Acidophilus is also one of the main bacteria responsible for the production of immunoglobulin IgA by increasing the number of IgA+ B cells and activating B cells in the large intestine [40]. Lactobacillus belongs to the Firmicutes, which also includes Lactobacillus as a natural immunobiological agent with favorable immunoregulatory function. Some studies have shown that lactic acid bacteria, as one of the most critical probiotics in tumor research, are expected to comprise an effective adjuvant in tumor therapy. For example, Zhang et al. [41] found in their in vivo studies that Lactobacillus casei inhibited the proliferation of A549 lung cancer cells, and Matsuzaki T et al. [42] found that the same species significantly improved the antitumor activity in mouse models of lung cancer. Le Noci et al. [43] demonstrated that aerosol inhalation of Lactobacillus rhamnosus inhibited lung cancer growth by promoting local immunity. Lachnospiraceae can produce a large number of short-chain fatty acids that regulate the body's immune response [44]. Guo et al. [45] determined that Lachnospiraceae also exerted a protective effect against radiation damage and that its significantly increased abundance in mice showed longer survival after radiotherapy. Gut flora can activate immune cells in the tumor immune microenvironment to portray an antitumor role, and it is closely associated with T lymphocytes, natural killer (NK) cells, macrophages, and other immune cells [46]. Gut microbiota can modulate CD4+ T cell responses to improve immunosurveillance and enhance therapeutic efficacy. In one study, 11 bacterial strains were found to enhance the expression of MHC class I molecules, activate IFN-γ+ CD8 T cells and inhibit the growth of colorectal cancer [47].

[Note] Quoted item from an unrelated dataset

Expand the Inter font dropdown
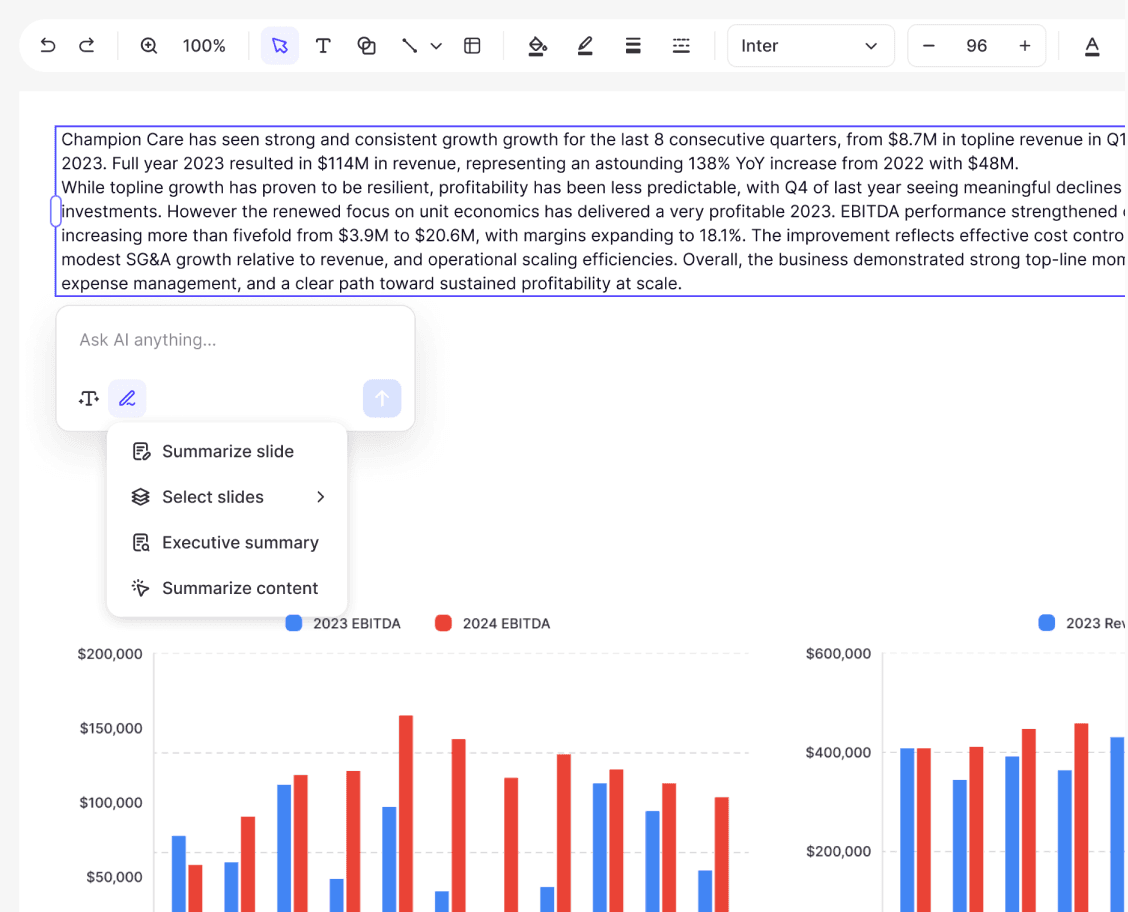 pos(811,46)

Microbial metabolites such as SCFAs, secondary bile acids, polyamines, and vitamins are also capable of influencing the development of cancer and the efficacy of antitumor treatment [48]. For example, short-chain fatty acids (particularly propionate and butyrate) are beneficial for the differentiation and accumulation of Treg cells, and thereby mediate anti-inflammatory effects; secondary bile acids can directly or indirectly affect the composition of the intestinal microbiota through immune activation and vitamin B6 can promote immune monitoring in non-small cell lung cancer chemotherapy [49,50]. Li et al. [29] found that lactic acid bacteria as well as short-chain fatty acids were mainly present in the intestine of colorectal mice treated with kaempferol, and kaempferol could reduce the tumor burden in mice by regulating bile acid signaling and gut microbial homeostasis. Based on the analysis of metabolic pathways in KEGG database, we further hypothesize that kaempferol promotes pathways such as Carbohydrate metabolism (Metabolism), Lipid metabolism (Metabolism), and Nucleotide metabolism (Metabolism) while reducing metabolic pathways such as Signal transduction (Environmental Information Processing), Amino acid metabolism (Metabolism), and Global and overview maps (Metabolism) to activate immune cells.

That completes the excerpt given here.